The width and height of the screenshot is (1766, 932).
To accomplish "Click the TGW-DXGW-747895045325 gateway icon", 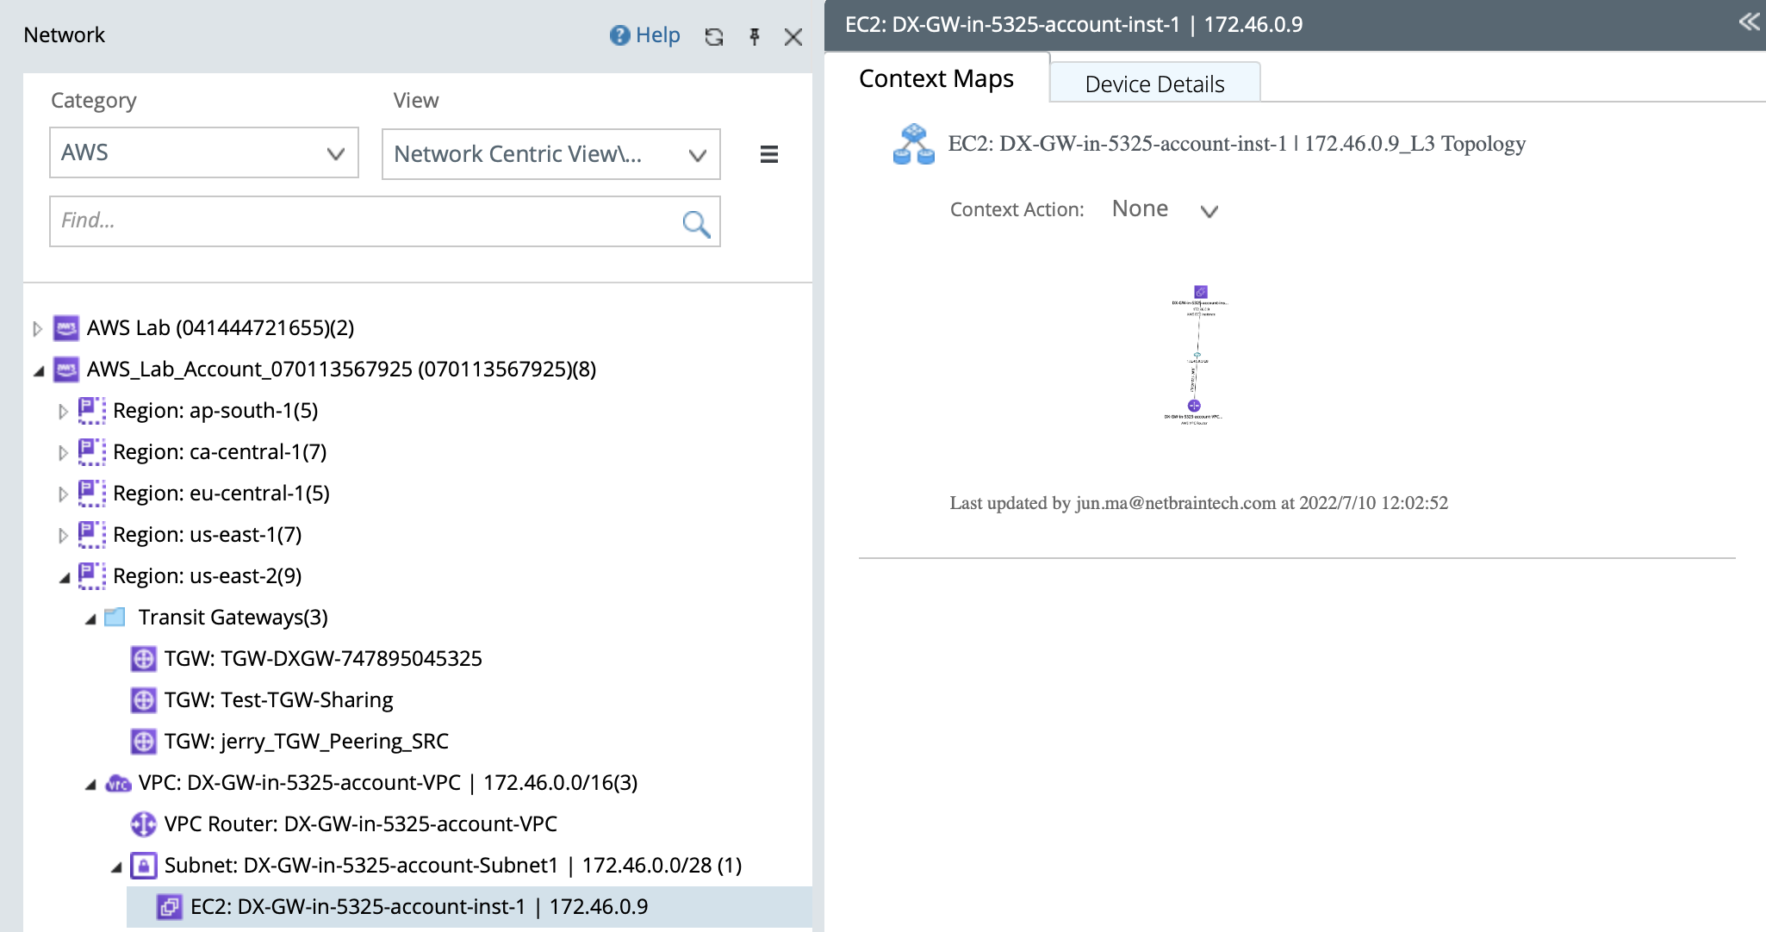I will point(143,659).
=-=-=-=-=
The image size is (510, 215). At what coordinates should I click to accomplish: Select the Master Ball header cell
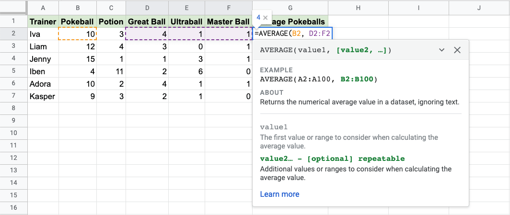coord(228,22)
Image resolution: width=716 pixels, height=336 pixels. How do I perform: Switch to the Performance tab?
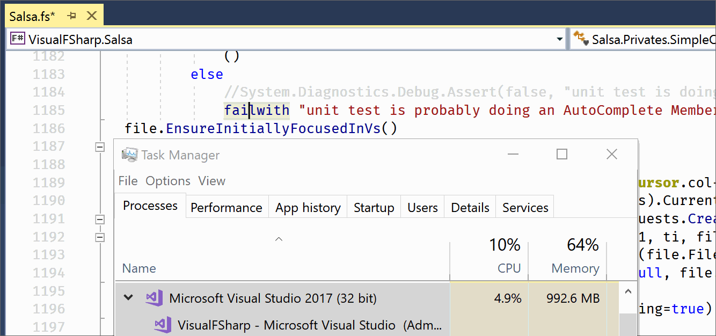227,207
=-=-=-=-=
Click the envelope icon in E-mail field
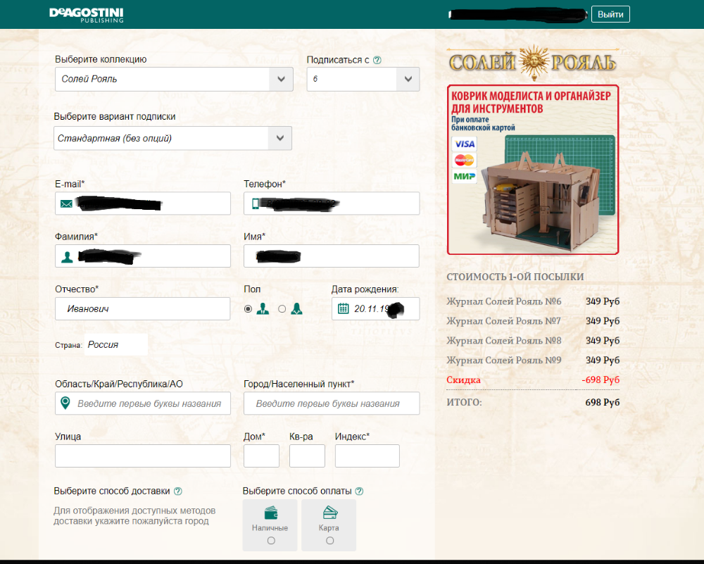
=-=-=-=-=
◆ **Written exercise**:
Report how many lines of the material above contain the string "width". Give only the number.

◆ **Result for this exercise**:
2